Okay. Let's pretend you are pretty cute but kinda dumb. And you also get a swanky internship at the teen version of a swish magazine. You have equally silly friends. You have a stupid, but equally rich boyfriend from highschool. He seems kind of unemployed. You buy him golf clubs for his birthday. Maybe you two will spend the summer together at a beach house.You get excited about boys at photo shoots and by sparkly clothes. You have a boss who has a very pinched mouth. You never seem to do very much work, but you do get offered an internship. In Paris. Paris is Mecca in fashion. Even your dumb friends are all "You gotta do it, right?" But what about your stupid boyfriend and the little beach house of vapidness? Desicions, desicions.

Fashion Mecca with French boys or Beach House of Vapidness with loser boyfriend?


Thursday, January 25, 2007

Watching Alfonso Cuaron's film Children of Men last week, an absolutely beautiful film, there were a few scenes that reminded me of two of Cuaron's previous films Harry Potter and the Prisoner of Azkaban and Y Tu Mama Tambien.

There is a playful car scene with Theo, Julian, Kee, Luke and Miriam. Julian is trying to catch a ping pong ball in her mouth. The playfulness and the close camera work reminded me of some of the car scenes in Y Tu Mama.

And there are a few scenes, including one in which Theo (and the viewer) view from a distance what happens to Michael Caine's Japser that completely reminded me of the whole Hermione and Harry rescuing Buckbeak from his execution sequence.

Wednesday, January 24, 2007

Dear J-Lo:

How's it going? I used to sort of hate you. I mean, I loved you in Out of Sight.

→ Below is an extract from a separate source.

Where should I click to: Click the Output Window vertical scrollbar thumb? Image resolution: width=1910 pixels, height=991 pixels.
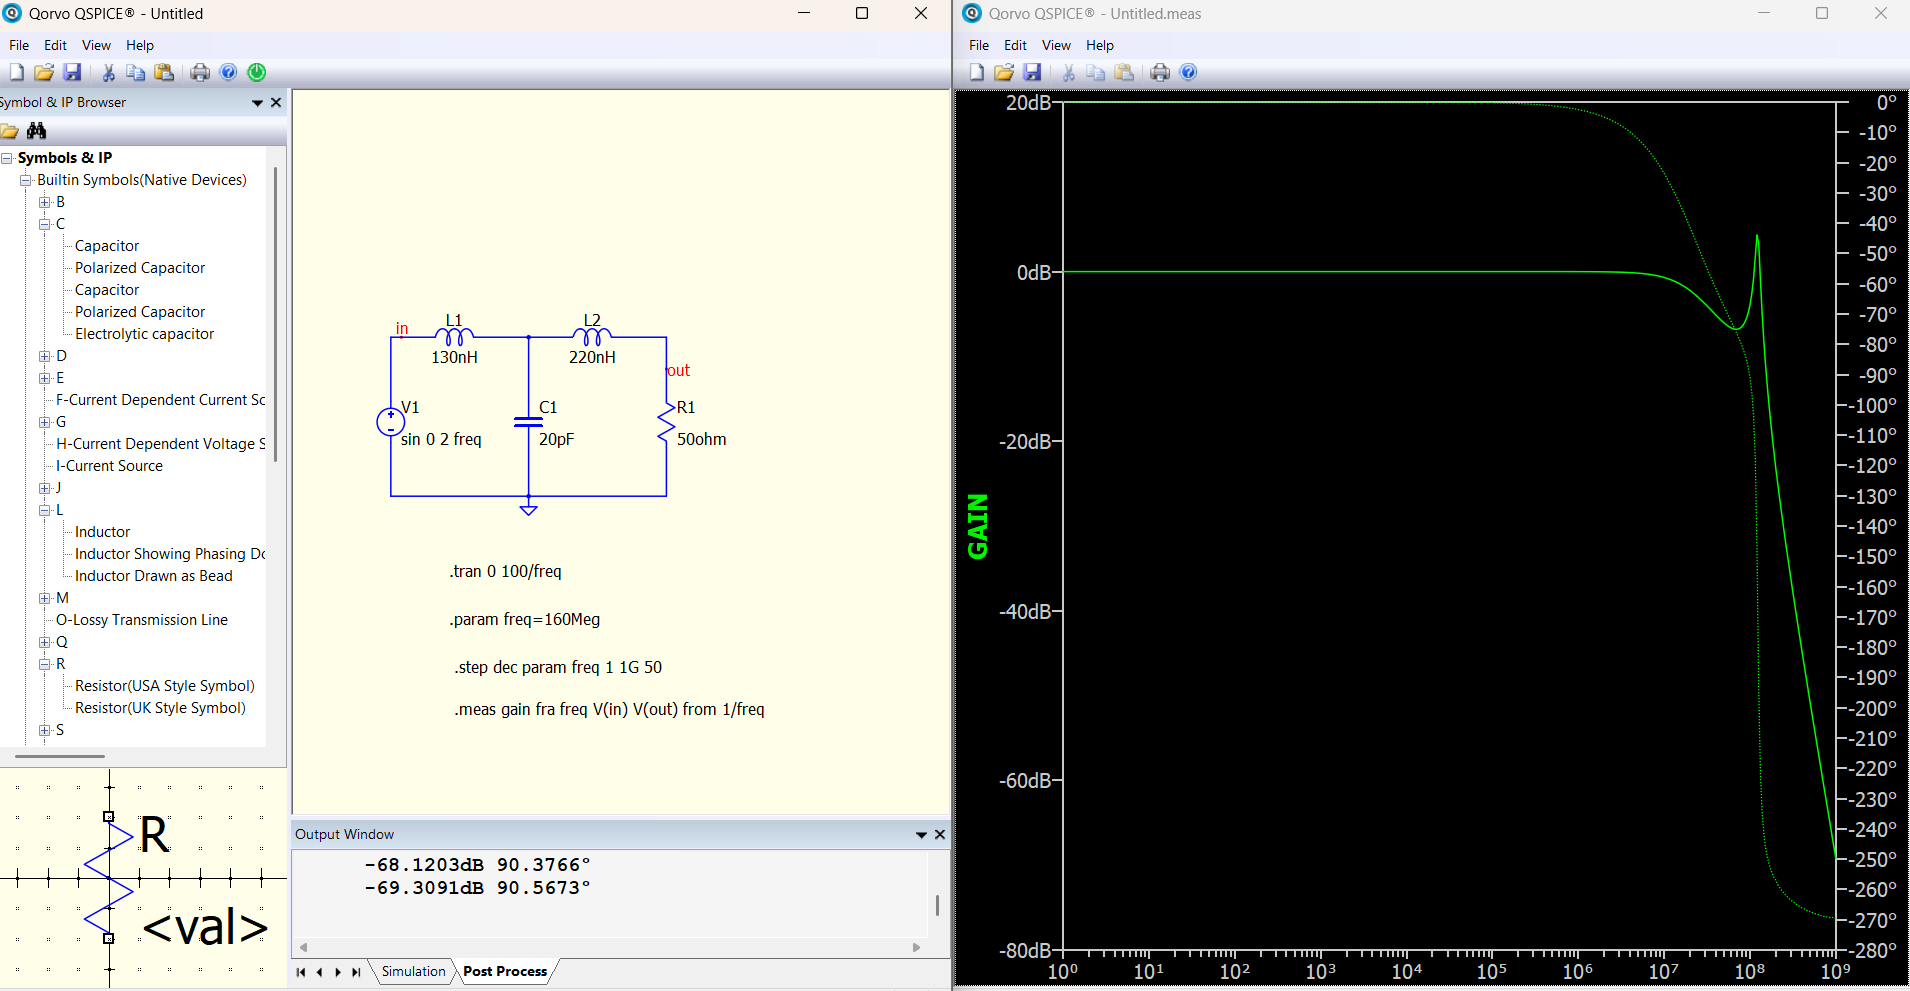pyautogui.click(x=937, y=905)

You and George were smoking hot and you have a great ass. But then the whole Ben thing happened. You know, when you guys loved each other and then you put him in that stupid video for the song whose hook you stole from the Beatnuts, and Ben kissed your ass (like literally) and then you made him get tanned and polished and seemed to suck his soul. And then you totally went to a Red Sox game with him and were photographed filing your nails, unlike that new Jennifer who seems to glow when at Sox games. And then you guys (thankfully) broke up and then you married poor, emaciated Marc Anthony. And you made a lot of very shitty movies. Like a ton. And wore some really ugly clothes. So anyway, your new MTV show Dance Life kinda kicks ass. I've always kinda wanted to be a dancer, you see. And these kids are all bitchy and hard bodied. The gay dudes are total bitches (which, of course, is the only kind on tv). And one kid is dating a freaking Pussycat Doll. And they cry and diss each other. And then they dance for you and Marc (who seems very excited to be there. It was nice of you to include him). There was even a freaking Fame-style dance interlude, meant to show how introspective and deep the dancer is. So keep it up, Jenny, even though I know you are totally not still from the block. And don't think I've been fooled by the rocks that you've got.

Love Joanna

P.S. Please feed your man. He looks pale.

There are always rumours going around about how Madonna hates Gwen Stefani for stealing her schtick. Her schtick being platinum bottle blonde Italian-American with English husband and ugly/crazy/cool fashion sense. Maybe this is true and maybe it isn't. Gwen's new album is kinda silly (okay, very silly). I hated the first single "Wind It Up" when I first heard it. Like, did she seriously sample that goat herder song from The Sound of Music? Is she really yodelling? But it grew on me. Her new single "The Sweet Escape", the album's title track, is similarily stupid yet catchy. It might also be the sonic stepsister to Madonna's "True Blue". Something else for Ms Cicone to hate Ms Stefani over.